Discovering new recipes can be a delightful surprise, especially when they are as healthy and affordable as this vegetable flatbread. Perfect for everyday meals, this dish combines fresh vegetables with a homemade dough for a satisfying and nutritious dinner option.
Ingredients:
- 1 egg
- 2 teaspoons sugar
- 1 teaspoon salt
- 170 ml warm milk
- 1.5 teaspoons yeast
- 170 ml warm water
- 250 grams flour
- Bunch of parsley, chopped
- 1 green onion, chopped
- 1 sweet pepper, diced
- 1 green pepper, diced
- Black olives, sliced
- 1 large tomato, diced
- 1 medium onion, chopped
- 1 large potato, grated
Directions:
- Activate the Yeast:
- In a large bowl, combine the warm milk, warm water, sugar, and yeast. Let it sit for 5-10 minutes until frothy.
- Prepare the Dough:
- Beat the egg and add it to the yeast mixture along with the salt. Mix well.
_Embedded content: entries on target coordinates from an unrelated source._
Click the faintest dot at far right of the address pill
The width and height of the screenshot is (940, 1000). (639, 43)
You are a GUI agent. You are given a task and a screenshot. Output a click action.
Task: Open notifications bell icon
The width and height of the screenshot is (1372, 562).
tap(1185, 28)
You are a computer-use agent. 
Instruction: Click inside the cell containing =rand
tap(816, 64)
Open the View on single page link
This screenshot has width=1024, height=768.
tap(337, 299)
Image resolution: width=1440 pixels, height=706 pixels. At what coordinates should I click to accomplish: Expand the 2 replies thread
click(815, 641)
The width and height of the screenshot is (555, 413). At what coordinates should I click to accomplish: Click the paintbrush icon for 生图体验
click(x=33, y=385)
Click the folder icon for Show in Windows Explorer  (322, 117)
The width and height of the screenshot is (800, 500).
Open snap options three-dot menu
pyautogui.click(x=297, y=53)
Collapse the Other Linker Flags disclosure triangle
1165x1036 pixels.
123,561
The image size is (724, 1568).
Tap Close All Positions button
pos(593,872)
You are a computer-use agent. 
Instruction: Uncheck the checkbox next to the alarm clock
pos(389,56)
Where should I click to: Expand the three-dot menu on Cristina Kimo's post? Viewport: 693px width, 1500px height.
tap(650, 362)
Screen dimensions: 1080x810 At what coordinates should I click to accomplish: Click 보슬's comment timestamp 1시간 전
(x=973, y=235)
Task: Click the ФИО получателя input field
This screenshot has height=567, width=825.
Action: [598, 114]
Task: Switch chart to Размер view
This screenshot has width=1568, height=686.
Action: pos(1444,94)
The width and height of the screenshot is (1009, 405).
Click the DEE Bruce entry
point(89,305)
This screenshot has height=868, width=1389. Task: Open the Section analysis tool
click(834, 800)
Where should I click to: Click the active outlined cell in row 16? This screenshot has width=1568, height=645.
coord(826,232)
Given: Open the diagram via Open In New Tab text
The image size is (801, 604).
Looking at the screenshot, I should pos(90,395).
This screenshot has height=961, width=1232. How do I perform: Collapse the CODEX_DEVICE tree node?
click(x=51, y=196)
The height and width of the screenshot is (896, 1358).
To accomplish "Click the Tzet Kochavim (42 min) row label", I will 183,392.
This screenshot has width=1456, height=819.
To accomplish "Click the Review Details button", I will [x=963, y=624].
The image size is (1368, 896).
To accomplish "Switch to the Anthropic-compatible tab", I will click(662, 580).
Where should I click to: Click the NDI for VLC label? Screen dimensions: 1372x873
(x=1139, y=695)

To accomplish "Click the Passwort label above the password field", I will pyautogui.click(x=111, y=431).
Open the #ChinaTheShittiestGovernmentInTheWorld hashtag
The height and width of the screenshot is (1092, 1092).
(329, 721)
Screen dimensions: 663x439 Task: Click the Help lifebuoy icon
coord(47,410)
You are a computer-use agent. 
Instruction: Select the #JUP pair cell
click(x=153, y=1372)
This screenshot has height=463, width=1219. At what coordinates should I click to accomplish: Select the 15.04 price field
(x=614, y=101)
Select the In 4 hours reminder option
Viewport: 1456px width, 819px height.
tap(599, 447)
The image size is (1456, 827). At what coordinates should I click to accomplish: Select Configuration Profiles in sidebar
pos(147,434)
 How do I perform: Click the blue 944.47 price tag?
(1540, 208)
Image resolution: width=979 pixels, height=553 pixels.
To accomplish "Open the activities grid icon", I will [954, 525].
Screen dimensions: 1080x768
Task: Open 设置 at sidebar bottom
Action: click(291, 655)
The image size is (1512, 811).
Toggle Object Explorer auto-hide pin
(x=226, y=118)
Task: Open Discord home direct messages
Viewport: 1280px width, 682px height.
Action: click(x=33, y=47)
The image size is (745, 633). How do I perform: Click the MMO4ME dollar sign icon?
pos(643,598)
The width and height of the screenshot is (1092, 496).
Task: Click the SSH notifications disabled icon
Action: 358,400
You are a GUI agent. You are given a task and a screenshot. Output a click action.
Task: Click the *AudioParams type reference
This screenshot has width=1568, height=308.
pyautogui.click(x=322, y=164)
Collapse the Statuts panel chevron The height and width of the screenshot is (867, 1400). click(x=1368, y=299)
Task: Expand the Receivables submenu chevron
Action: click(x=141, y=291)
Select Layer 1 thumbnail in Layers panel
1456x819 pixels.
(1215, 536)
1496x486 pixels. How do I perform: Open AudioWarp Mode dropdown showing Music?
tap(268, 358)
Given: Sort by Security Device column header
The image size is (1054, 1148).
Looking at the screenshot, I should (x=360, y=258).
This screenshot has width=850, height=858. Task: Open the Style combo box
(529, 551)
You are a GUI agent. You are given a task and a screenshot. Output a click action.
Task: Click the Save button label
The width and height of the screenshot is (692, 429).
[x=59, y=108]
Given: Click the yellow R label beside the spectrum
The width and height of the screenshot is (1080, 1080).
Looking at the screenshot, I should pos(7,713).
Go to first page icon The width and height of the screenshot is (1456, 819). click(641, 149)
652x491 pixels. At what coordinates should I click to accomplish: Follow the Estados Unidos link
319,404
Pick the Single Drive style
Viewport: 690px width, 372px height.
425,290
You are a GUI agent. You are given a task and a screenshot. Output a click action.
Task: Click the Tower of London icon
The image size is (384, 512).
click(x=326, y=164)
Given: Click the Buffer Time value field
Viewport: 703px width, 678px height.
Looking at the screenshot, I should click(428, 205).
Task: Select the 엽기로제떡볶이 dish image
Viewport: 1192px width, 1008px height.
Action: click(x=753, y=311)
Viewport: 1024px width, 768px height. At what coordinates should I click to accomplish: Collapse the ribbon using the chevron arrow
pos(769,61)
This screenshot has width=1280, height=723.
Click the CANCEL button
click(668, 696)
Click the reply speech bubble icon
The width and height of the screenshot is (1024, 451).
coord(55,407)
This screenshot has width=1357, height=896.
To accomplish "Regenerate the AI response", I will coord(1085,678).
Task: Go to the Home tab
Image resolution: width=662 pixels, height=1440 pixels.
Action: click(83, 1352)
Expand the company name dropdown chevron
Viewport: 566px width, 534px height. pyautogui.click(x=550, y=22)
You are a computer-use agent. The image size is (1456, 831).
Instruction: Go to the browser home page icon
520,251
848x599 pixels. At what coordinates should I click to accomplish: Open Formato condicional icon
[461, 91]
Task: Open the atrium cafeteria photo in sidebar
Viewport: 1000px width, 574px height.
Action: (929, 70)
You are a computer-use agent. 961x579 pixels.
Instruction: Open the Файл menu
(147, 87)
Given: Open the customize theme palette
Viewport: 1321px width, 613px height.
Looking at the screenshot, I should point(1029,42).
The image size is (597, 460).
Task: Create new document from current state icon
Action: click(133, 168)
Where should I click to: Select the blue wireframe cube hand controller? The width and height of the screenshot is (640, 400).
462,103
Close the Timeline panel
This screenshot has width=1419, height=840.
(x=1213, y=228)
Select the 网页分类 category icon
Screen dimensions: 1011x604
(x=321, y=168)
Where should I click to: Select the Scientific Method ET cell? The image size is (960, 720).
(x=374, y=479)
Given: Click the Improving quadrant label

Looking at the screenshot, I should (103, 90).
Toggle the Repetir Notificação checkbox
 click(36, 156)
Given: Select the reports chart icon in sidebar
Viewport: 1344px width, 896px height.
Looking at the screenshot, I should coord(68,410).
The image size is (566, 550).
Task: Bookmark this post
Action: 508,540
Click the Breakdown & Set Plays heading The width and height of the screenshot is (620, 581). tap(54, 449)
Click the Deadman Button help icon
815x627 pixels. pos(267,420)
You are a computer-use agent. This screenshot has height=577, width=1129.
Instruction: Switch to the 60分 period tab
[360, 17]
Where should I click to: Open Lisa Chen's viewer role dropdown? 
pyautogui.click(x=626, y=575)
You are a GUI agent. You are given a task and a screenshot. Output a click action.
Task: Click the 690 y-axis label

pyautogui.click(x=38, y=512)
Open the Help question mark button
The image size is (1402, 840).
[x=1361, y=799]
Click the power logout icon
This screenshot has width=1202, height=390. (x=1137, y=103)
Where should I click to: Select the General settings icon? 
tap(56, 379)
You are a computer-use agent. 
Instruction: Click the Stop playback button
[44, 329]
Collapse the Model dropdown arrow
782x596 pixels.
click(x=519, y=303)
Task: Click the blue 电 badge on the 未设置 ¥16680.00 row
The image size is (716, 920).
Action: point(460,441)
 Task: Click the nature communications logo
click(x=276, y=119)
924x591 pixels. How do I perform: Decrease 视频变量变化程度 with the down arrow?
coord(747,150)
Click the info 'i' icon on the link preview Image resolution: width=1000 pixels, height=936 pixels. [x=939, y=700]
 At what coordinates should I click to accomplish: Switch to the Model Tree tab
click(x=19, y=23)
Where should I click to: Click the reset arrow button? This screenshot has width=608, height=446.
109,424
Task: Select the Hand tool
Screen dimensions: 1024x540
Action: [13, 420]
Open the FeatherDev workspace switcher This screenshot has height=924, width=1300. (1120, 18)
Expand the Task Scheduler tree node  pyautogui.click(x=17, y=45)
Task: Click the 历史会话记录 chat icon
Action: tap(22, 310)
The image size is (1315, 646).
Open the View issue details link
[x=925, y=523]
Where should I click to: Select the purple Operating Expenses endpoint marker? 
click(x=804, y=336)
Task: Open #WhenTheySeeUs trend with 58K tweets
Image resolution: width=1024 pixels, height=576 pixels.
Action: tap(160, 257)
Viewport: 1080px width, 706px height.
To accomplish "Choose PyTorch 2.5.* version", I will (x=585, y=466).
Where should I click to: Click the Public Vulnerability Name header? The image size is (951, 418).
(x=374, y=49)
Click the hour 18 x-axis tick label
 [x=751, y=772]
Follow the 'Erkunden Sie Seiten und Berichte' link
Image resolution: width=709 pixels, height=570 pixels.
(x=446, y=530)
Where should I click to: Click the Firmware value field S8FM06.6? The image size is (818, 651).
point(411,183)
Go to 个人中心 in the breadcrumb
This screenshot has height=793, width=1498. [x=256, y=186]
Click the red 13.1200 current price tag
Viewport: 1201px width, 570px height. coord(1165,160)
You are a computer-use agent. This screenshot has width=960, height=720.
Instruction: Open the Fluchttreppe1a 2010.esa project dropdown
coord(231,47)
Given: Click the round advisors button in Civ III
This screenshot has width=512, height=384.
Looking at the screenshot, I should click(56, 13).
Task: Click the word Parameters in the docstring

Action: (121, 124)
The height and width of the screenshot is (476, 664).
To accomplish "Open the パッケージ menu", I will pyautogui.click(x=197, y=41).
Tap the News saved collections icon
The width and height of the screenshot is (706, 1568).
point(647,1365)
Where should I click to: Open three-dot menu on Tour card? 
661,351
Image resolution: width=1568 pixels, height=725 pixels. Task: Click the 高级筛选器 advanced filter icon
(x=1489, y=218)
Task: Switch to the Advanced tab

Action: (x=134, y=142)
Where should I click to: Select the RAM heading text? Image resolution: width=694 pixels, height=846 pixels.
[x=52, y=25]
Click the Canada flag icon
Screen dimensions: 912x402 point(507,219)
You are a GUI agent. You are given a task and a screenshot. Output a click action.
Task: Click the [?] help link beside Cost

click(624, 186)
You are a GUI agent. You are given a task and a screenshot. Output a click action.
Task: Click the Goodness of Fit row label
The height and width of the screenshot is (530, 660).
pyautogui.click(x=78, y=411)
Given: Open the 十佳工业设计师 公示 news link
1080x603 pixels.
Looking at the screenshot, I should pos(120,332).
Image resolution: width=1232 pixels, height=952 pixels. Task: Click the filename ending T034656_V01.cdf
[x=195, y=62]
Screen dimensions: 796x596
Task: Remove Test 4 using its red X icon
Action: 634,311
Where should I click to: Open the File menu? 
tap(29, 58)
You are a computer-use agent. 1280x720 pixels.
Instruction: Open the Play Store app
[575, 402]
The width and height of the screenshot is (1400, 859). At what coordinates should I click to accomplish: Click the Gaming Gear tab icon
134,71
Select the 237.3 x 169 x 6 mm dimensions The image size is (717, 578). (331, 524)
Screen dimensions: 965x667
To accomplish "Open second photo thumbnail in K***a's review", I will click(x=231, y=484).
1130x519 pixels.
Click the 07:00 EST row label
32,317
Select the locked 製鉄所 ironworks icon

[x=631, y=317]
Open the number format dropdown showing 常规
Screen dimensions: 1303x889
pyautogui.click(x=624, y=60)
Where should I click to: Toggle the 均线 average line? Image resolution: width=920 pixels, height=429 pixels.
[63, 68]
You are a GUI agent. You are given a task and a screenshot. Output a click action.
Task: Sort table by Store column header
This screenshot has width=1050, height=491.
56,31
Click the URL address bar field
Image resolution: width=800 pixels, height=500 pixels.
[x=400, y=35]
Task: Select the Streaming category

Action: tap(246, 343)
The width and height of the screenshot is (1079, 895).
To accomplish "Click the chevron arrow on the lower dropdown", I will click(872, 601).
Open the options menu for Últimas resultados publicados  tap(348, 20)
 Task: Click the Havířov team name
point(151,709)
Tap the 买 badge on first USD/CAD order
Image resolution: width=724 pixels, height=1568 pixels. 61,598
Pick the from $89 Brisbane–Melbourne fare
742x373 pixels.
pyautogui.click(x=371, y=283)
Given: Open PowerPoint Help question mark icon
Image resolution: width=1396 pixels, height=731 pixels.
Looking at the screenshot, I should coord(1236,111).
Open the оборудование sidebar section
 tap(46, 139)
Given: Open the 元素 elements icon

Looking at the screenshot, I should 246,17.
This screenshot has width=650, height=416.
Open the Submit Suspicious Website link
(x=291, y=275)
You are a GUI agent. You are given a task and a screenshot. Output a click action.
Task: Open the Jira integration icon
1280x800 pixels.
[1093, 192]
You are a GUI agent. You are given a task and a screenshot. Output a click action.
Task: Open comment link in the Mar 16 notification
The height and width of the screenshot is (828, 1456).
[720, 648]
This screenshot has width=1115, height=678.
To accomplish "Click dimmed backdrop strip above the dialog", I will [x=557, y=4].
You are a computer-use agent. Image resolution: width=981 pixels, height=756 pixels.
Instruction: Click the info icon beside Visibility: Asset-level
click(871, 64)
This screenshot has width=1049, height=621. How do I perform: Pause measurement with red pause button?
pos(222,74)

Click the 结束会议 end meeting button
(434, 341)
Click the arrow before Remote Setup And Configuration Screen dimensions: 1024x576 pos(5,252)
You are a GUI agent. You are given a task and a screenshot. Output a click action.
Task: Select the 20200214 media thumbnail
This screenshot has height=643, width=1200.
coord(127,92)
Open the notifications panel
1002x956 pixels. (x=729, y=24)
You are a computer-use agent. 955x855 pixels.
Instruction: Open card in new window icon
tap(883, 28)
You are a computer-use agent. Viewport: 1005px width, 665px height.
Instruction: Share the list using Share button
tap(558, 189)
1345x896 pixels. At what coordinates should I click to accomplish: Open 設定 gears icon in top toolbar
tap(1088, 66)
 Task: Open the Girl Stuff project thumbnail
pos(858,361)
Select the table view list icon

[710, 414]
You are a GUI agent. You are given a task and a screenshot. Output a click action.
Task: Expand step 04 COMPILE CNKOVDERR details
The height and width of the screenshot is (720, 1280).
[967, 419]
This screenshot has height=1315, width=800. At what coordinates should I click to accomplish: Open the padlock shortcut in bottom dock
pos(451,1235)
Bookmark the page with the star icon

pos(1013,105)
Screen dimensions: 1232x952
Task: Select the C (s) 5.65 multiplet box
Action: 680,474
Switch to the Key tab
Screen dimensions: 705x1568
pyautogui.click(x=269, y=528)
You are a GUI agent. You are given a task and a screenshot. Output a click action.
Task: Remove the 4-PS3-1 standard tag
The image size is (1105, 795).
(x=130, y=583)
- Gradually add the flour, mixing until a soft dough forms. Knead the dough for about 10 minutes until it becomes smooth and elastic.
- Cover the dough with a damp cloth and let it rise in a warm place for about 1 hour, or until doubled in size.
- Prepare the Toppings:
- Grate the potato and set aside.
- In a large mixing bowl, combine the chopped parsley, green onion, sweet pepper, green pepper, black olives, diced tomato, and chopped onion. Mix well.
- Assemble the Flatbread:
- Preheat the oven to 200°C (400°F).
- Roll out the dough on a floured surface to about 1/4 inch thick.
- Spread the grated potato evenly over the dough.
- Spread the vegetable mixture evenly over the potato layer on the dough.
- Bake the Flatbread:
- Transfer the flatbread to a baking sheet lined with parchment paper.
- Bake in the preheated oven for 20-25 minutes, or until the edges are golden brown and the vegetables are cooked.
- Serve:
- Serve the flatbread warm and enjoy this healthy and delicious meal.
Tips:
- Dough Rising: Ensure the dough is placed in a warm, draft-free environment to rise properly. If your kitchen is cool, you can place the bowl in an oven with the light on.
- Vegetable Variations: Feel free to add or substitute other vegetables you have on hand, such as zucchini, mushrooms, or spinach.
- Cheese Option: For an extra flavor boost, sprinkle some grated cheese over the vegetables before baking.
Nutritional Benefits: This vegetable flatbread is packed with vitamins, minerals, and fiber from the assortment of fresh vegetables. The homemade dough provides a wholesome base, free from preservatives and unnecessary additives.
Serving Suggestions: This flatbread can be served as a main dish or a side. Pair it with a simple green salad or a bowl of soup for a complete meal. It also makes a great snack or appetizer when cut into smaller pieces.
Storage: Leftovers can be stored in an airtight container in the refrigerator for up to 2 days. Reheat in the oven or on a skillet to retain the crispness of the flatbread.